December 25, 2004
Immune System T Cells Age More Rapidly Than B Cells?
One subcategory of immune system cells may be aging more rapidly and causing most of the problem with reduced immunocompetence in the elderly.
T cells are the weakest link in the immune systems of older people, based on a report by Eaton and colleagues in the December 20 issue of The Journal of Experimental Medicine. The authors show that old CD4 "helper" T cells cannot provide the stimulatory signals to B cells that prompt them to make antibodies. Old and young B cells, however, are equally effective if helped by young CD4 T cells. The authors think this may help explain why immunizations are less effective in the elderly.
B cell activation and antibody production are known to be impaired with age in both mice and humans, but it was not clear whether this defect is intrinsic to B cells or is a by-product of declining CD4 T cell helper functions.
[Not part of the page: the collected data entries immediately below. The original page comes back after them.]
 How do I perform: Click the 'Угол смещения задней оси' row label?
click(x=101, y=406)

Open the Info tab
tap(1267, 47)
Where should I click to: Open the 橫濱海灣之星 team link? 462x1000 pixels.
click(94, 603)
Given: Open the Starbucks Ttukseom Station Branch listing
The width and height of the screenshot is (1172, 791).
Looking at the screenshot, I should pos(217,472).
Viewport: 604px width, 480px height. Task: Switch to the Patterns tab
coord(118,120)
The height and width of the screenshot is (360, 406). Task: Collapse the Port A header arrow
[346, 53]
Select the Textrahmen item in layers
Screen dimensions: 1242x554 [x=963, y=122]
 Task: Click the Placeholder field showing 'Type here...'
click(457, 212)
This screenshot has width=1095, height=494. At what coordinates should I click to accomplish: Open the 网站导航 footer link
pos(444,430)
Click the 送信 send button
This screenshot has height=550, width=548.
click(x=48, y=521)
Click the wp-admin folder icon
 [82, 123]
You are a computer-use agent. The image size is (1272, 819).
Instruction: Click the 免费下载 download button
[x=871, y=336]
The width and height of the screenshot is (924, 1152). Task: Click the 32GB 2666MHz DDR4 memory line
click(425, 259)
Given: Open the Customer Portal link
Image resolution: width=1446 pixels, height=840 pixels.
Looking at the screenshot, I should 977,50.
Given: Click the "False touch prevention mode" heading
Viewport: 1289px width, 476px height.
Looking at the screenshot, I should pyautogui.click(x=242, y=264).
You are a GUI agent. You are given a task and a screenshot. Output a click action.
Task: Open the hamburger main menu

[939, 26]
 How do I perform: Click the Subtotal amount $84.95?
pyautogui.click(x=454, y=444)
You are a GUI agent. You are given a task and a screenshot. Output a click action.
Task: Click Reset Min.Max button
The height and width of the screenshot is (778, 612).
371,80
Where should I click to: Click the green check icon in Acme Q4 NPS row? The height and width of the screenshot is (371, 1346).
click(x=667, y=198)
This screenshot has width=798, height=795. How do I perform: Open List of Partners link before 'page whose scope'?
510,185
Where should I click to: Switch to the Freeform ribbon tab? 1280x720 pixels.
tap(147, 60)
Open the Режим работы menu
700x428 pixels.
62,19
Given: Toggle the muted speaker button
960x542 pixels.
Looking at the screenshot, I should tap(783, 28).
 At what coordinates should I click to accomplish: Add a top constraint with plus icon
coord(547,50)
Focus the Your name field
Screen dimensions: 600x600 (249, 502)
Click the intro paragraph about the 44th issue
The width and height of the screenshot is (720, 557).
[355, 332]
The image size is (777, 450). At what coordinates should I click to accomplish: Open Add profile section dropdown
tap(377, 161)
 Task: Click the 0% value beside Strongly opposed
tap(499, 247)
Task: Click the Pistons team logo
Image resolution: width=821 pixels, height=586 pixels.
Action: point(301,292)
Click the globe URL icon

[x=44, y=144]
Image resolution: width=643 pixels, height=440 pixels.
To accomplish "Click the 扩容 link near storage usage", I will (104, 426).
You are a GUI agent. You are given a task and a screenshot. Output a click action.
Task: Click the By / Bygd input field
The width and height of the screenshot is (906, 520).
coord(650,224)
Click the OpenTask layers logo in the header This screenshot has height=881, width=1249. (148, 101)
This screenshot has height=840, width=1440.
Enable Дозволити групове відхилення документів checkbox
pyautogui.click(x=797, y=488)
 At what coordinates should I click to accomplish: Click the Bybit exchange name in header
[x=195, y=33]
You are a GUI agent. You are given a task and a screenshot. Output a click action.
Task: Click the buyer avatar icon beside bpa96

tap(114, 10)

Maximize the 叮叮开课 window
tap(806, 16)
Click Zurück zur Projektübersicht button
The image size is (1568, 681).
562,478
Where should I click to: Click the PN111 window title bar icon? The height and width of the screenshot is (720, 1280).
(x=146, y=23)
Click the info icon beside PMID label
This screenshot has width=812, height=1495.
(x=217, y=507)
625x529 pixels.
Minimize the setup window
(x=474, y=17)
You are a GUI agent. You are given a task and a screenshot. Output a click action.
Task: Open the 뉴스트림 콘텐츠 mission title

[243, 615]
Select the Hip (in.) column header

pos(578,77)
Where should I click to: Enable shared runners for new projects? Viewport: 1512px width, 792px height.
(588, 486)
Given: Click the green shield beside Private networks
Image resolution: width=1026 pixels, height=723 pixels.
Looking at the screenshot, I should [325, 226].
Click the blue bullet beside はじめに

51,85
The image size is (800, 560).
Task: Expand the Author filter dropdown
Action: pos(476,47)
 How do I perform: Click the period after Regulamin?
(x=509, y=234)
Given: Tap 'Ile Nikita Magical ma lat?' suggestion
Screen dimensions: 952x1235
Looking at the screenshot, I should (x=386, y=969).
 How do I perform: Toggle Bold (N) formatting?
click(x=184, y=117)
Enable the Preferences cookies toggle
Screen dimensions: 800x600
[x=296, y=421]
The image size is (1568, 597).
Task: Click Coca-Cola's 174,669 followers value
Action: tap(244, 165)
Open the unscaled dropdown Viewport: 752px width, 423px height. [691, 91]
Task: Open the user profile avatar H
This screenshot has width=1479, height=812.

Eaton and colleagues transferred young or old CD4 T cells into mice lacking their own CD4 T cells to determine which cells are responsible for the age-related decline in B cell function. They show that B cell activation and antibody production can be restored in old mice if they are infused with young CD4 T cells prior to immunization. On the flip side, young mice infused with old CD4 T cells developed antibody defects, even though their B cells were young. In other words, old B cells function like young ones if provided with signals from young helper T cells. While the mechanism is not completely clear, the authors show that old T cells can travel to the right location in the spleen of the mice, but have fewer of the surface proteins that send stimulatory signals to B cells.
We need the ability to rejuvenate T cells. We also need the ability to rejuvenate the thymus gland that plays a crucial role in immune response.
See my previous post Harmful Reduction In Immune System Cell Diversity With Age. Also, chronic stress more rapidly ages at least part of the immune system. See my post Chronic Stress Accelerates Aging As Measured By Telomere Length.
Does it seem plausible that you could improve immunity in old age by donating blood when you are young, centrifuging out and freezing the immune cells, and transfusing with them later in life? I'd like to try it in mice.
Someone else just raised the same idea to me in email. Some of my points in response:
1) What percentage of the cells would survive the unthawing?
2) Would one have to do what is normally done with bone marrow stem cell transplants for leukemics with a drug administered while hospitalized to produce the needed cells?
3) Can cells store indefinitely while frozen?
4) How many cells would be needed to provide enough diversity of antibodies?
I am also curious to know what causes the T cells to age in the first place? Primarily telomere shortening? Or accumulation of mutants in mtDNA? Or other?
Hmmm. Bone-marrow autografts as a palliative for aging. What a concept!
Unfortunately, most of us who would need them have failed to make the required deposits into the marrow banks when we were children. I think we should blame our parents for not anticipating these advances and doing the right thing in the 50's, 60's and 70's.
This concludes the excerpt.